◆ **ABOUT THIS TASK**: What you produce should be the lines from the line containing "Inicio (55, 2405)" through the last line below, both ends included, reproduced exactly and without pictures.

◆ **EXCERPTED DATA**:
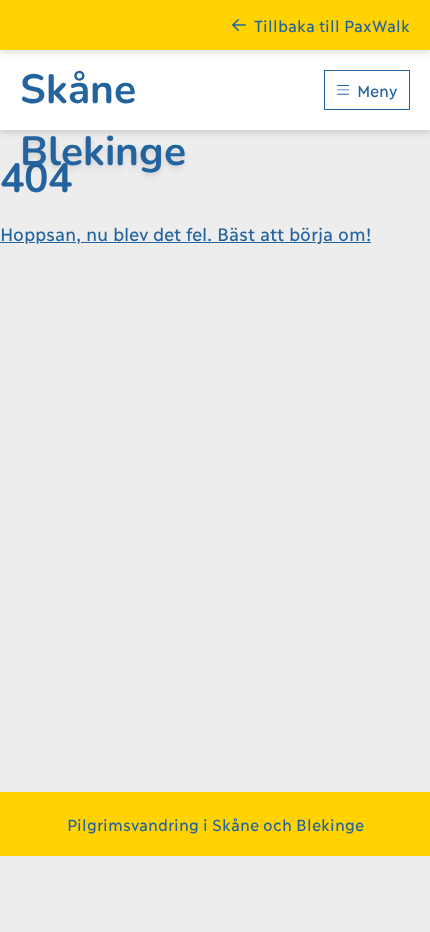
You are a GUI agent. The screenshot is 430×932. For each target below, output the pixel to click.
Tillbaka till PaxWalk (332, 24)
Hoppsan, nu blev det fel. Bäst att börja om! (185, 233)
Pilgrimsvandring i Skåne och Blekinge (215, 823)
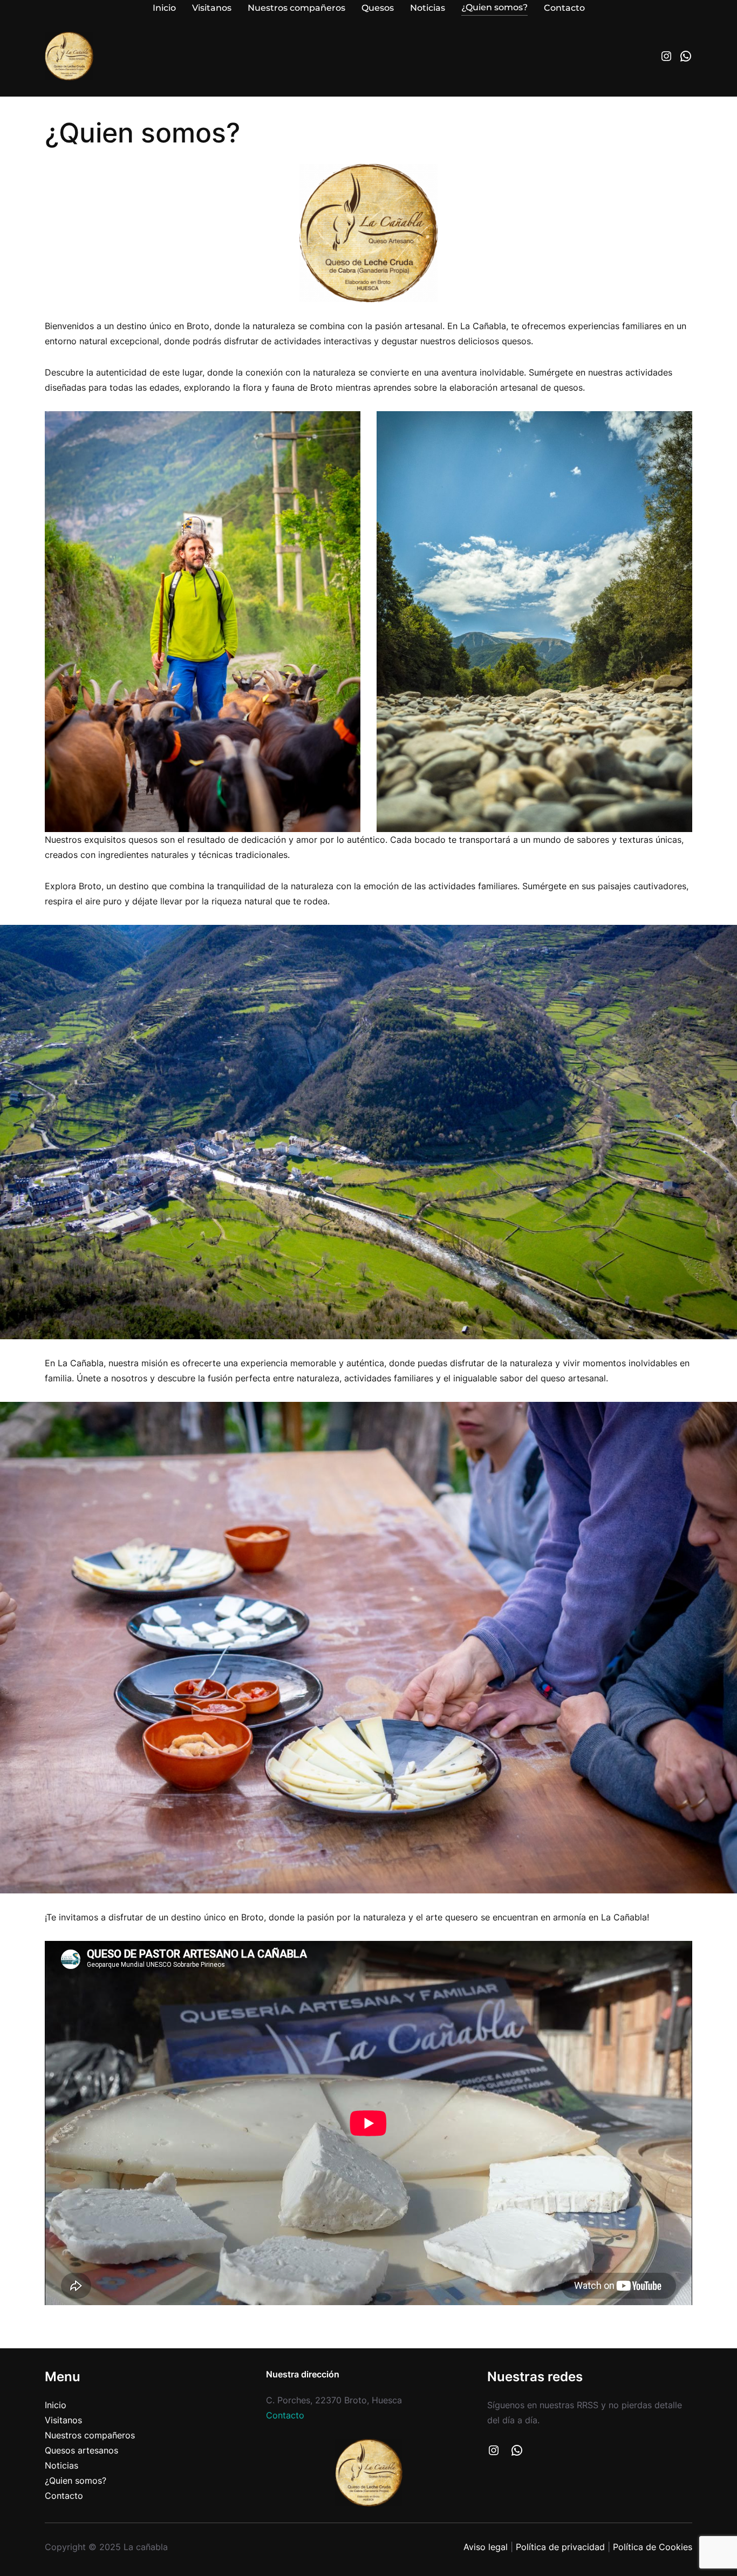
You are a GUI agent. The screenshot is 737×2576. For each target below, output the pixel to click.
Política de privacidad (560, 2546)
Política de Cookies (652, 2546)
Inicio (55, 2405)
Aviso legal (485, 2546)
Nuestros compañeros (90, 2435)
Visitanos (63, 2420)
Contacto (64, 2495)
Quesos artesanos (81, 2450)
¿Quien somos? (75, 2480)
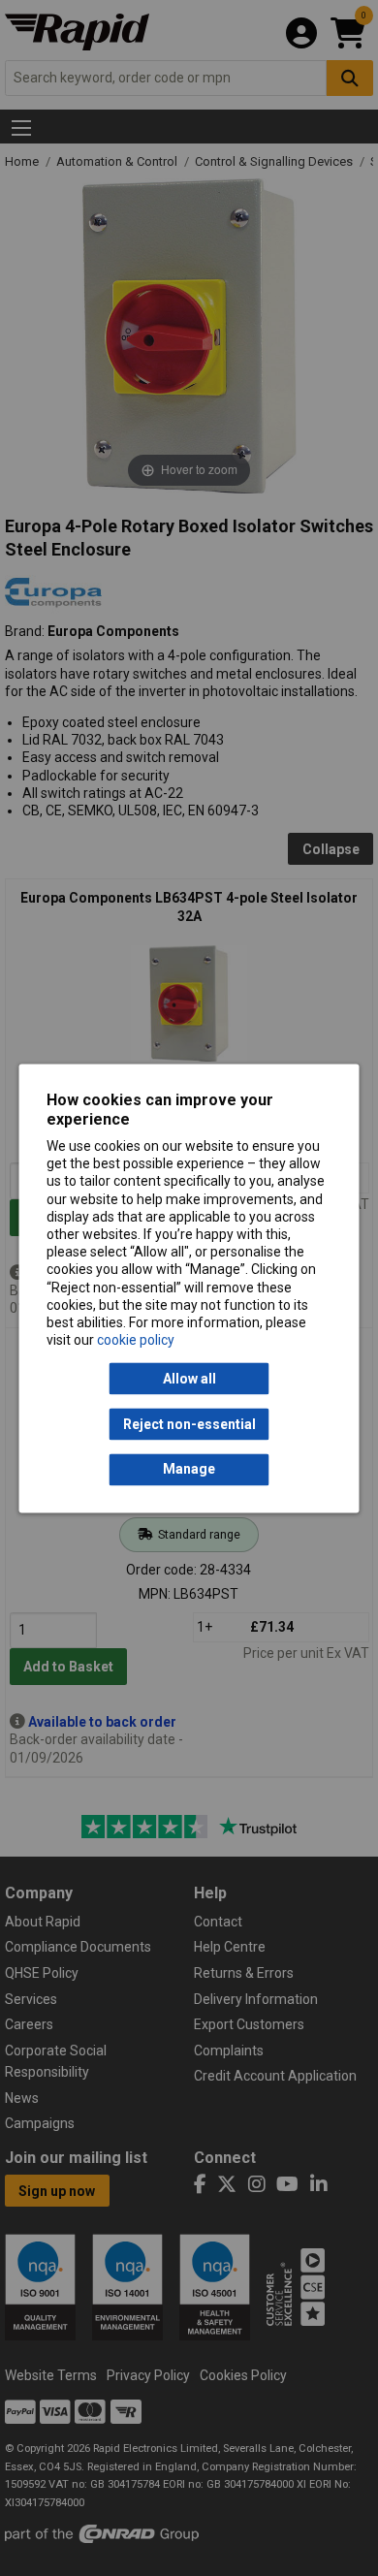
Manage (189, 1470)
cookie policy (135, 1341)
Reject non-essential (189, 1424)
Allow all (189, 1378)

◆ **ANSWER SECTION**:
Inicio (55, 2405)
Aviso legal (485, 2546)
Nuestros compañeros (90, 2435)
Visitanos (63, 2420)
Contacto (64, 2495)
Quesos artesanos (81, 2450)
¿Quien somos? (75, 2480)
Manage (189, 1470)
cookie policy (135, 1341)
Reject non-essential (189, 1424)
Allow all (189, 1378)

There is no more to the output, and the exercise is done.